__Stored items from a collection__
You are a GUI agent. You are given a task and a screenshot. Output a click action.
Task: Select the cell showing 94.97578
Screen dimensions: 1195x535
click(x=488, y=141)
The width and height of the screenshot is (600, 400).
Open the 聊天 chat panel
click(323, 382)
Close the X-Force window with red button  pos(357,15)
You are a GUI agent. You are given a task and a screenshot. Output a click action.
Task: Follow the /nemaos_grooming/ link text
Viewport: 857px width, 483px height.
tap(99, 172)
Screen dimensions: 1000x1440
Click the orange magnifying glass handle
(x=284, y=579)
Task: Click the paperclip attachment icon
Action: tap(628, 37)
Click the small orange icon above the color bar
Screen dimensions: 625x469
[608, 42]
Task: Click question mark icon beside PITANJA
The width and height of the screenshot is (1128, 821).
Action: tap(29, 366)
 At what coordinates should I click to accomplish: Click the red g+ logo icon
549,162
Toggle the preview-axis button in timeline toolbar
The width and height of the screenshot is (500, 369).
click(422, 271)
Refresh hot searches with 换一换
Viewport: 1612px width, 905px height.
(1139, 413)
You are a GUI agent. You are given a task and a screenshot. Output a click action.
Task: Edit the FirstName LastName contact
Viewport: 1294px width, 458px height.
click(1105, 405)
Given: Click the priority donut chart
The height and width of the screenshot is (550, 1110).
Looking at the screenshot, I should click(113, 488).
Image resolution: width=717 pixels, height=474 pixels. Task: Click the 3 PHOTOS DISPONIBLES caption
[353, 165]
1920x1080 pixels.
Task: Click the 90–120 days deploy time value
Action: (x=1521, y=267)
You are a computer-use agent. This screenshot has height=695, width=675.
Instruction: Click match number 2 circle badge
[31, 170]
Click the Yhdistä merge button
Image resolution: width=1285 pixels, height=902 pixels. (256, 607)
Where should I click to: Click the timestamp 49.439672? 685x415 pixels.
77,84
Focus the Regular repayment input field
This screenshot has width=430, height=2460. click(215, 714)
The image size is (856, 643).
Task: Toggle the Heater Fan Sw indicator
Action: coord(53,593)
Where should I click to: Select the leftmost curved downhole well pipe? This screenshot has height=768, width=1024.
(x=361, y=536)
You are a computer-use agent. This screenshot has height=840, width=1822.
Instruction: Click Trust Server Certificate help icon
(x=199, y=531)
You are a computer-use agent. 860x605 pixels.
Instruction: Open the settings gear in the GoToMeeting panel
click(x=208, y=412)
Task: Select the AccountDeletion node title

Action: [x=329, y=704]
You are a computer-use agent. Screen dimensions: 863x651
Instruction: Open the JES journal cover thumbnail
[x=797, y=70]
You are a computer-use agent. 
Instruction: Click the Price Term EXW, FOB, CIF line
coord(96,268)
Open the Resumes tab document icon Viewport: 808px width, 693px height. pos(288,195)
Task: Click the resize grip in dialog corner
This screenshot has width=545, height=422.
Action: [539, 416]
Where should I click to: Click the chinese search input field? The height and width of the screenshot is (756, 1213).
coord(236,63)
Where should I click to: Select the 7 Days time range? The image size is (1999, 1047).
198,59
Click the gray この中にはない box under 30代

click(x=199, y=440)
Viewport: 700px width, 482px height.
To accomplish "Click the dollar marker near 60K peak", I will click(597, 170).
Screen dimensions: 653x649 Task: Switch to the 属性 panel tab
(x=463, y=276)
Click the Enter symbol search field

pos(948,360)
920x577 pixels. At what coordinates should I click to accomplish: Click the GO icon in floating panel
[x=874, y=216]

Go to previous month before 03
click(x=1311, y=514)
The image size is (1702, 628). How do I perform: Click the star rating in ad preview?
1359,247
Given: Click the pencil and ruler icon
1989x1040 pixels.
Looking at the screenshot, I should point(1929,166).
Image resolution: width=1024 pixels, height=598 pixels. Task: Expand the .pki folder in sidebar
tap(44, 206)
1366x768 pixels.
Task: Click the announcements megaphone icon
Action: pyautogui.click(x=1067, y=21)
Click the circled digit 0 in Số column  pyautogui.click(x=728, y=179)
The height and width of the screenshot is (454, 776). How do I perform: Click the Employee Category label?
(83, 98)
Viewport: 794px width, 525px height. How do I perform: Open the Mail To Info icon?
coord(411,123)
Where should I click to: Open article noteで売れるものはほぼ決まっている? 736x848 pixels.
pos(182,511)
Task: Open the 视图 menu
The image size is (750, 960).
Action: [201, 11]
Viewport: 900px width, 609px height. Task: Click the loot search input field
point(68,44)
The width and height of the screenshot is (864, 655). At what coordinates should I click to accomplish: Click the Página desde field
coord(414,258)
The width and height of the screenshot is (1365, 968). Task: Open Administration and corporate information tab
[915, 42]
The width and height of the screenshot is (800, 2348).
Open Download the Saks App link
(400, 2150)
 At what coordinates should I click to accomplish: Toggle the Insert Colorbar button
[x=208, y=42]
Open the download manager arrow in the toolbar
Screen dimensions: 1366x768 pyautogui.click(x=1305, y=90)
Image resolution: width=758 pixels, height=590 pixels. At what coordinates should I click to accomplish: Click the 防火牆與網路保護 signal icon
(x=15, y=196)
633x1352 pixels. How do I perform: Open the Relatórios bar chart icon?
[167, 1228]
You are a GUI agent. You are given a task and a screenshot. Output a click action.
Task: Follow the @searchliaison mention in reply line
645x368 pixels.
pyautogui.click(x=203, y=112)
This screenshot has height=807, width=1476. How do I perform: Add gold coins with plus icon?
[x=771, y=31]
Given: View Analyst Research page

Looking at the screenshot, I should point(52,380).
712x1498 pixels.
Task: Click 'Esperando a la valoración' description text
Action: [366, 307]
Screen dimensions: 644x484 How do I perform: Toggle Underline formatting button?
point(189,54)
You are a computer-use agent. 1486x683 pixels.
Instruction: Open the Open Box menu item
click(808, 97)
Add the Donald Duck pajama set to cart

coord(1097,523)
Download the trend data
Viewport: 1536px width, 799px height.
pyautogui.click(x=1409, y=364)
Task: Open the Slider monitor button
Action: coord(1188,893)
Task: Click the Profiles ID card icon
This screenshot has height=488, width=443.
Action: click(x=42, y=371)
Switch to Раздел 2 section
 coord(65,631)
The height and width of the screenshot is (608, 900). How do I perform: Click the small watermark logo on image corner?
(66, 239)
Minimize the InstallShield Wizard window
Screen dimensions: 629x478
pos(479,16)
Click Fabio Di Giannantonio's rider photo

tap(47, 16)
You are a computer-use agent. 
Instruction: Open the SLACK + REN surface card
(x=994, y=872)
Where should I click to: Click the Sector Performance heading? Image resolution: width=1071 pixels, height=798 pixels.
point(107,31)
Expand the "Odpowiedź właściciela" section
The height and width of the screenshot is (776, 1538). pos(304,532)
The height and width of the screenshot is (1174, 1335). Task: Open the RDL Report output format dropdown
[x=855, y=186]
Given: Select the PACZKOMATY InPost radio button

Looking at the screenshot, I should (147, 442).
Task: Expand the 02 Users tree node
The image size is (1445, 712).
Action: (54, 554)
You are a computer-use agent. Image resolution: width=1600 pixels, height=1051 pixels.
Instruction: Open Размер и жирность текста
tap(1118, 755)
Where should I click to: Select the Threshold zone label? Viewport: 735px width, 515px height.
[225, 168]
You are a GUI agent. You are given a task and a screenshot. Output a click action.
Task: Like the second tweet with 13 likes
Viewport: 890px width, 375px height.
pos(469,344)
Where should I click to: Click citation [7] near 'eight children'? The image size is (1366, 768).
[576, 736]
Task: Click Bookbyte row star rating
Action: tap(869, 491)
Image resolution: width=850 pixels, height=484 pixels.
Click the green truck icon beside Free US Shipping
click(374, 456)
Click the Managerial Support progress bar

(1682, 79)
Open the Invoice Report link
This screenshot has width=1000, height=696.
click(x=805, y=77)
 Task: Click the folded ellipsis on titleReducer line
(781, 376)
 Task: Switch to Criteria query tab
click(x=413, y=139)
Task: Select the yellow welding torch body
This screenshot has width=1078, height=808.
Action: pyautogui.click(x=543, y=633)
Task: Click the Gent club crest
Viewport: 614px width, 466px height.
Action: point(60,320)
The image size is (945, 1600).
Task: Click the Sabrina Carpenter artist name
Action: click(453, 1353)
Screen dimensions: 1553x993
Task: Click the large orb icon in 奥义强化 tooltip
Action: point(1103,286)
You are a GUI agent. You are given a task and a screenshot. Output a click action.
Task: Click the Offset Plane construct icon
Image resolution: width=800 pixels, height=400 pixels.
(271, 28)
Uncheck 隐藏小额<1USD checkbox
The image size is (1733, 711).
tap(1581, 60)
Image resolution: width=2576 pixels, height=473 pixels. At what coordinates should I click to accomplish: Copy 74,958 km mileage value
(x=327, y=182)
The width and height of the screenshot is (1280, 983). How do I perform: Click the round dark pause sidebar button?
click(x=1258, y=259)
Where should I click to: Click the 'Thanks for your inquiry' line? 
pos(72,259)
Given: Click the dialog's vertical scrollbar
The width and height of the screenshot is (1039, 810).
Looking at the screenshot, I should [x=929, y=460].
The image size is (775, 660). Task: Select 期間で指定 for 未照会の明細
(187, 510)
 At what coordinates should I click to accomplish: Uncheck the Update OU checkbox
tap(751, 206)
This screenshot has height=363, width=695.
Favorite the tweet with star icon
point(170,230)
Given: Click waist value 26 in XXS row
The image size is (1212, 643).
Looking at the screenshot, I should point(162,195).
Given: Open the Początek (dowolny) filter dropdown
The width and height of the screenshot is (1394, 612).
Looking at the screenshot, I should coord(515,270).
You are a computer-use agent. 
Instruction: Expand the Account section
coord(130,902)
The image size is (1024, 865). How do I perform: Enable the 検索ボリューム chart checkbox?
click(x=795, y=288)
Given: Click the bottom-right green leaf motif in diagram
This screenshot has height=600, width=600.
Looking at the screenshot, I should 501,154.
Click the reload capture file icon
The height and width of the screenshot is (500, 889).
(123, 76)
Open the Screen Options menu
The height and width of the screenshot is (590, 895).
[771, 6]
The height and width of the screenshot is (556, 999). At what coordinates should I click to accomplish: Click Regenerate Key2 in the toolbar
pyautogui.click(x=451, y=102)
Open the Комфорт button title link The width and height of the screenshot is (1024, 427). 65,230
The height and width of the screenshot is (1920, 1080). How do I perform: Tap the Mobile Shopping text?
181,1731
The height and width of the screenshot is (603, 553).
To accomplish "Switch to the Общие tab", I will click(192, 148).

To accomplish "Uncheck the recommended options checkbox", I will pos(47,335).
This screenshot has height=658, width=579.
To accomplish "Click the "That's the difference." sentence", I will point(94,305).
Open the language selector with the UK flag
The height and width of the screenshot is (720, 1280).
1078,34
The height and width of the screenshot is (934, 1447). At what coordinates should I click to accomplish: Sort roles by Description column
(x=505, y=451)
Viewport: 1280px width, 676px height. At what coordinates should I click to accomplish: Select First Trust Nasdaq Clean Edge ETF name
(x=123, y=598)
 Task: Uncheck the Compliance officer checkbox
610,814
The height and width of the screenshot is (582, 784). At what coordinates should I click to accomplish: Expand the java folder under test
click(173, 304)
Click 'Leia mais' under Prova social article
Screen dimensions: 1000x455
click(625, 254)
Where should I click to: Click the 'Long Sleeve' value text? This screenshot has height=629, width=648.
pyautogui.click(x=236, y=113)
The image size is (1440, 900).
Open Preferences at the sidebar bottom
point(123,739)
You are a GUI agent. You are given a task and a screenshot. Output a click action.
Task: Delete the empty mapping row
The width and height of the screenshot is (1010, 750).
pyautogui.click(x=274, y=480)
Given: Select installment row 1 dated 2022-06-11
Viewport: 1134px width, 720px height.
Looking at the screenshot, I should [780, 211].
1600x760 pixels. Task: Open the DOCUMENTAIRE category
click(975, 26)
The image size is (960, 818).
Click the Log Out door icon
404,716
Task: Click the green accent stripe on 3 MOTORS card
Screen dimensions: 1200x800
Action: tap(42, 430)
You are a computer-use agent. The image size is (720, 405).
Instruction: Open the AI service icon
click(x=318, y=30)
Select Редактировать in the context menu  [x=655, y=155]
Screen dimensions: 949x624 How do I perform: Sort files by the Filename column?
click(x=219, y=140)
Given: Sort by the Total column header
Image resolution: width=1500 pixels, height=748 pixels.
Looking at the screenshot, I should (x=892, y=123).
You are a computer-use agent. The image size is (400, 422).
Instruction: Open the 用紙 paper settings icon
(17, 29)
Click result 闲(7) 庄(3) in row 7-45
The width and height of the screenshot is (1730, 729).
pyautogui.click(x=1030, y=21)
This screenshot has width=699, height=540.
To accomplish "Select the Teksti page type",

__WORK TASK__
From the records above, print only the lines between the one holding "The width and height of the screenshot is (500, 369)." and the one holding "has height=695, width=675.", inclusive, exactly as they stand.

__FINAL ANSWER__
The width and height of the screenshot is (500, 369).
click(422, 271)
Refresh hot searches with 换一换
Viewport: 1612px width, 905px height.
(1139, 413)
You are a GUI agent. You are given a task and a screenshot. Output a click action.
Task: Edit the FirstName LastName contact
Viewport: 1294px width, 458px height.
click(1105, 405)
Given: Click the priority donut chart
The height and width of the screenshot is (550, 1110).
Looking at the screenshot, I should click(113, 488).
Image resolution: width=717 pixels, height=474 pixels. Task: Click the 3 PHOTOS DISPONIBLES caption
[353, 165]
1920x1080 pixels.
Task: Click the 90–120 days deploy time value
Action: (x=1521, y=267)
You are a computer-use agent. This screenshot has height=695, width=675.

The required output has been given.